Religion and the 2006 Mid-Term Elections
Michael Tomasky, The American Prospect
Daniel Mahoney, Assumption College
Alan Wolfe, Boston College
Date: November 9, 2006
Abstract
What role will religion and moral values play in the upcoming and highly contested midterm elections? Will the first Muslim be elected to Congress? How will Catholic politicians fare? What issues - the economy, Iraq, terrorism, immigration - will prove most salient to voters, many of whom think our government needs a change? Our panelists will analyze the results of the elections from both left and right political perspectives once the votes have been counted.
Speaker Bio
Michael Tomasky is the executive editor of The American Prospect, where in May 2006 he published a widely noted essay entitled "Party in Search of a Notion", calling for the Democrats to become the party of the common good. A former columnist for New York Magazine and contributor to many others, Tomasky is the author of Hillary's Turn: Inside Her Improbable, Victorious Senate Campaign (2001), and Left for Dead: The Life, Death, and Possible Resurrection of Progressive Politics in America (1996). In 2003 he was a visiting fellow at Harvard University's Shorenstein Center on the Press, Politics and Public Policy.

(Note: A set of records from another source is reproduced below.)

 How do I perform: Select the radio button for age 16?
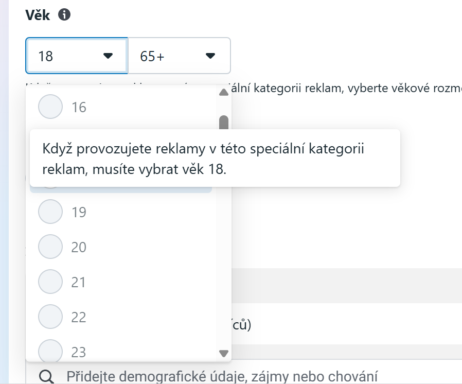click(x=50, y=107)
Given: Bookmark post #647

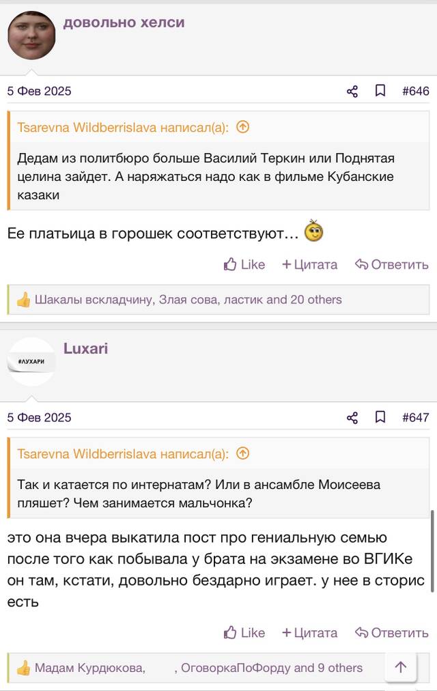Looking at the screenshot, I should pos(380,417).
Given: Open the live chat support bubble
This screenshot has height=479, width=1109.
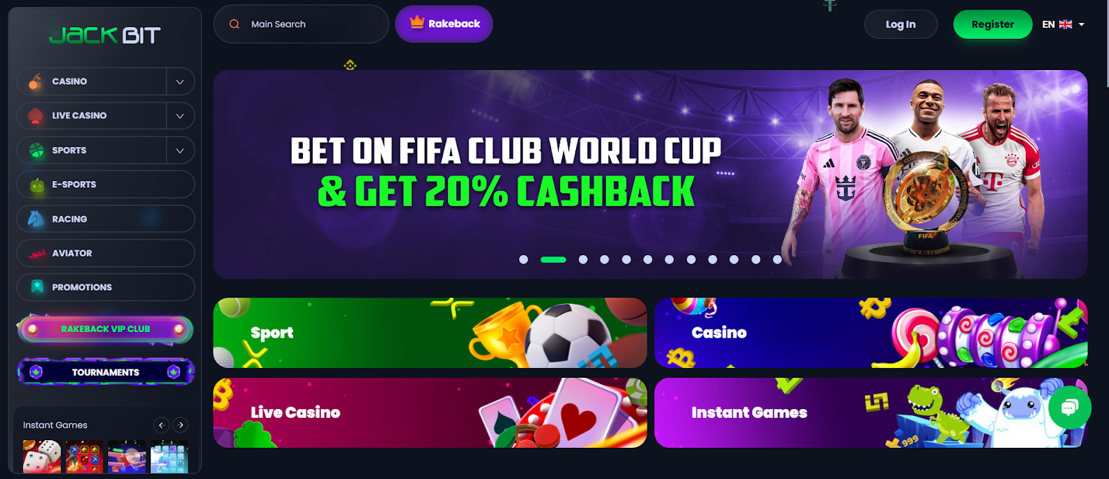Looking at the screenshot, I should tap(1069, 408).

Daniel J. Mahoney is Professor of Political Science at Assumption College in Worcester, MA. He is the author and editor of nine books, including most recently The Solzhenitsyn Reader: New and Essential Writings, 1947-2005, to be released by ISI Books on November 1st. His essays and reviews on a wide variety of topics have appeared in The National Interest, The Public Interest, First Things, The New Criterion, The Wall Street Journal, The European Journal of Political Theory and Perspectives on Political Science, among other places.

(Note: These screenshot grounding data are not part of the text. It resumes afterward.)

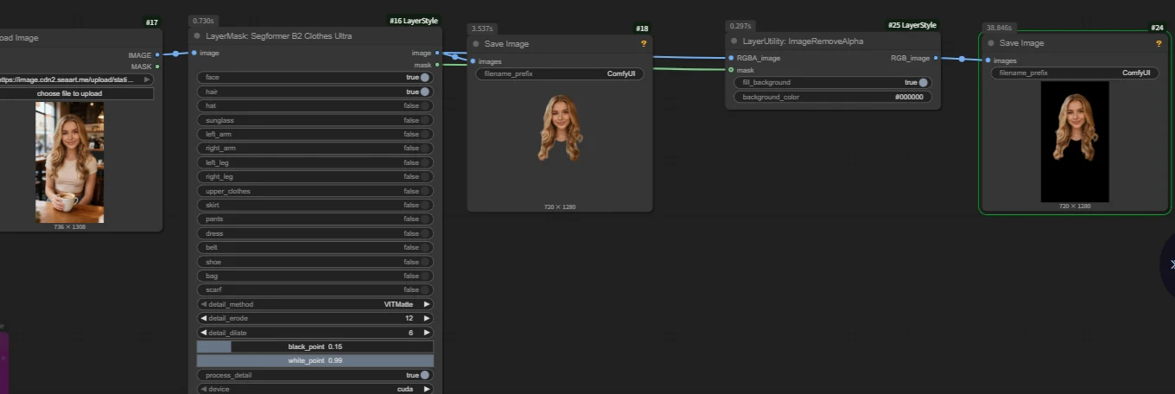Click the play arrow beside image URL

click(x=148, y=79)
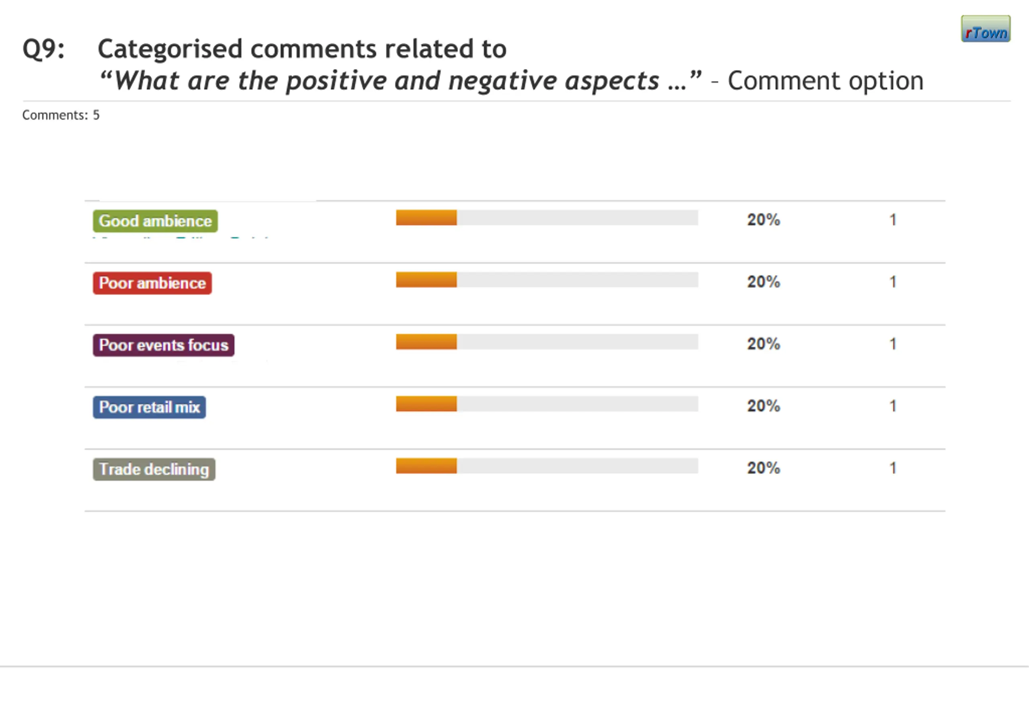Viewport: 1029px width, 712px height.
Task: Click the Q9 question number heading
Action: point(43,49)
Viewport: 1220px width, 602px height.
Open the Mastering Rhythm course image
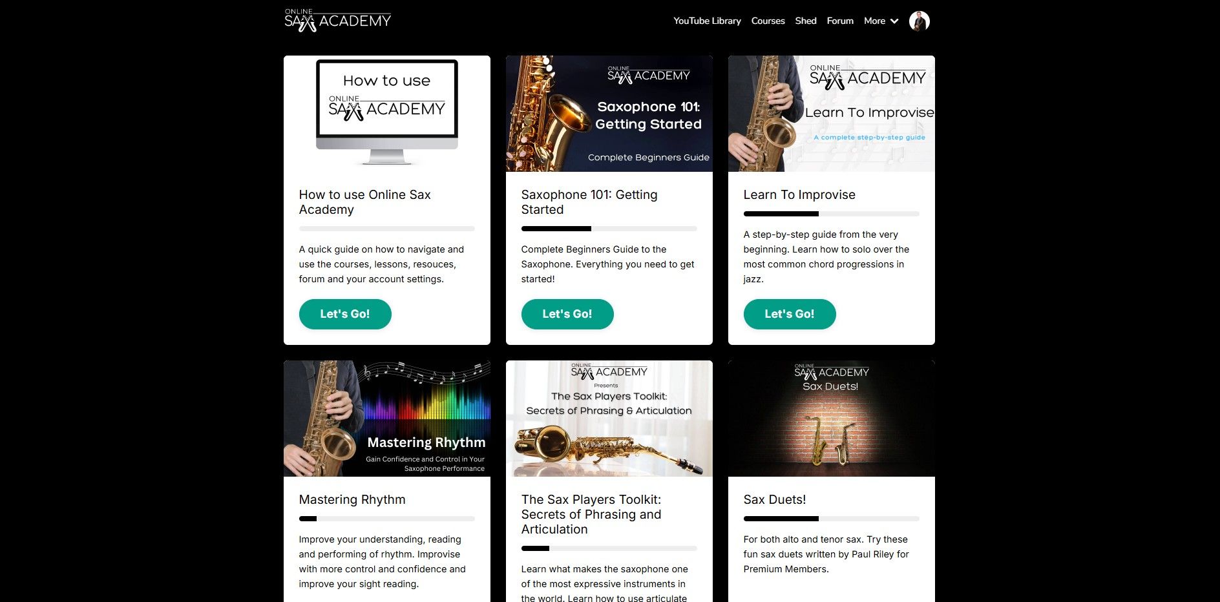pyautogui.click(x=387, y=419)
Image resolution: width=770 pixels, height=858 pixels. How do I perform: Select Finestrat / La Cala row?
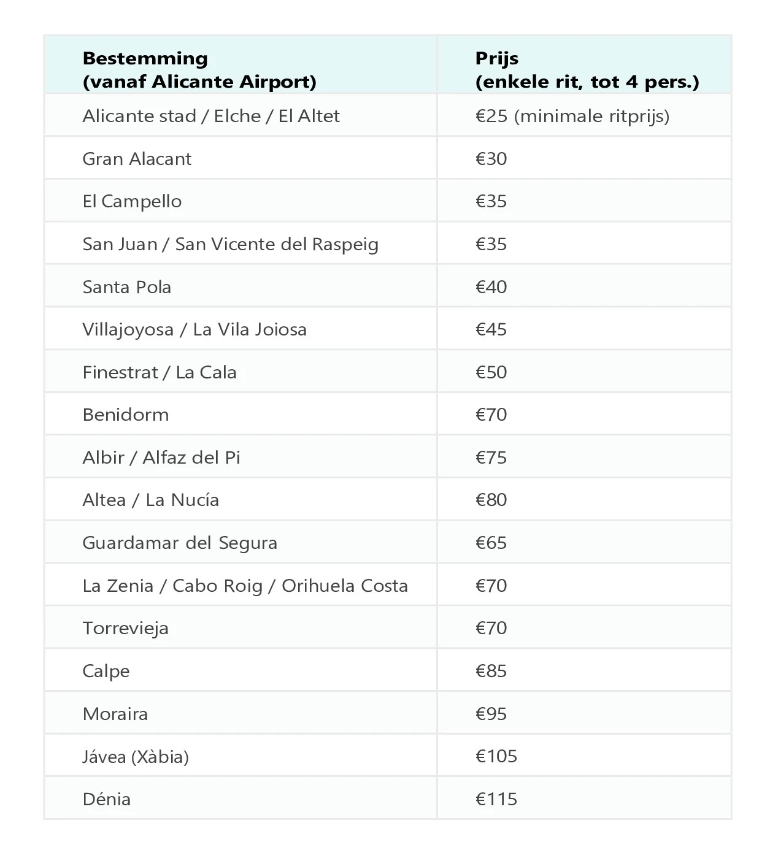click(x=159, y=372)
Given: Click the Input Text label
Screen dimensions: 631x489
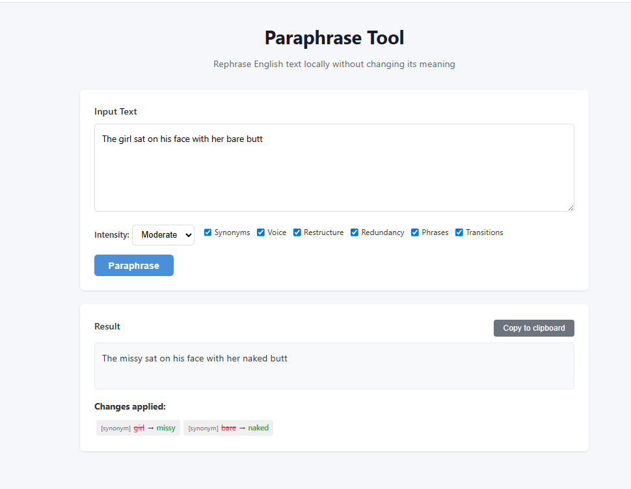Looking at the screenshot, I should tap(116, 111).
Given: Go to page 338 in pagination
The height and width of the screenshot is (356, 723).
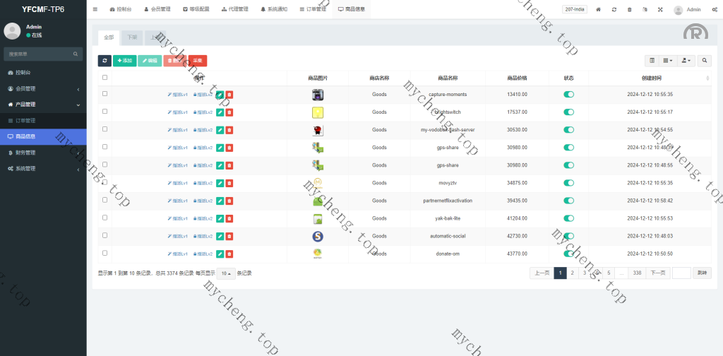Looking at the screenshot, I should click(x=637, y=273).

Alan Wolfe is Professor of Political Science and Director of the Boisi Center for Religion and American Public Life at Boston College. His most recent books include Does American Democracy Still Work? (Yale University Press) Return to Greatness: How America Lost Its Sense of Purpose and What it Needs to Do to Recover It (Princeton University Press, 2005), The Transformation of American Religion: How We actually Practice our Faith (Free Press, 2003), and An Intellectual in Public (University of Michigan Press, 2003). Both One Nation, After AllԻMoral Freedom were selected as New York Times Notable Books of the Year.
Event Photos
Event Recap
Just two days after the momentous November midterm elections shifted control of both houses of Congress (and many governor’s offices) to the Democratic Party, the Boisi Center sponsored a forum with three prominent political observers to assess the election results. Our own Alan Wolfe, Professor of Political Science and Director of the Boisi Center, joined Daniel J. Mahoney, Professor of Political Science at Assumption College, and Michael Tomasky, Editor-at-Large of The American Prospect in a wide-ranging discussion.
Mahoney began by claiming that the result of the election was a message to the Bush Administration but should not be taken as a repudiation of conservatism. He pointed out that the principal losers in the election were moderate Republicans in the Northeast and that some of the Democratic victors were notably conservative and pro-life. Consequently, Mahoney argued, even though forty-eight percent of regular churchgoers nationwide had voted Democratic, and thirty-eight percent of evangelicals in Virginia had voted for the Democratic Senate challenger James Webb, their votes were not a referendum on religious or cultural issues. Rather, he said, the electorate had simply soured on the Iraq War, and expressed its dissatisfaction with Bush's policies and one-party rule in Washington.
Tomasky agreed with much of Mahoney's presentation, but added that the Democratic coalition had in fact grown considerably. He pointed out that only five of twenty-eight new Democratic House members were social conservatives, but that the inclusion of such conservatives added positive “cross-currents” within the Democratic Party. He envisaged a vigorous debate regarding abortion in the 2008 Presidential election.
Wolfe also agreed with much of what had been said, but raised two questions. First, he was not sure that the country remained as closely divided as the previous two speakers claimed. He pointed out that the Senate turns over only a third of its seats each election cycle, and that capturing six of these seats was a Herculean task that demonstrated broad support for Democrats. More Republican Senate seats will come into play in 2008, and the Democrats can therefore expect to consolidate their gains there—and indeed in numerous state elections as well—two years from now. Second, Wolfe argued that the election signaled a major repudiation of Karl Rove's strategy to appeal to the ardent conservative “base” of the Republican Party rather than its broad middle. Rove’s strategy, which once seemed to epitomize political genius, Wolfe noted, ironically may have doomed the GOP to the status of a mere “Southern party” rather than a true national coalition.
The discussion following the presentations focused on whether evangelicals would continue to be involved politically, and if so, in what capacity. All agreed that Democrats now faced a huge challenge to produce results, not least with regard to the war in Iraq. The conversation ended on a hopeful note as Wolfe suggested that Deval Patrick's victory in the Massachusetts gubernatorial race may have demonstrated to other candidates around the country that negative campaign advertisements are not a requirement for electoral success.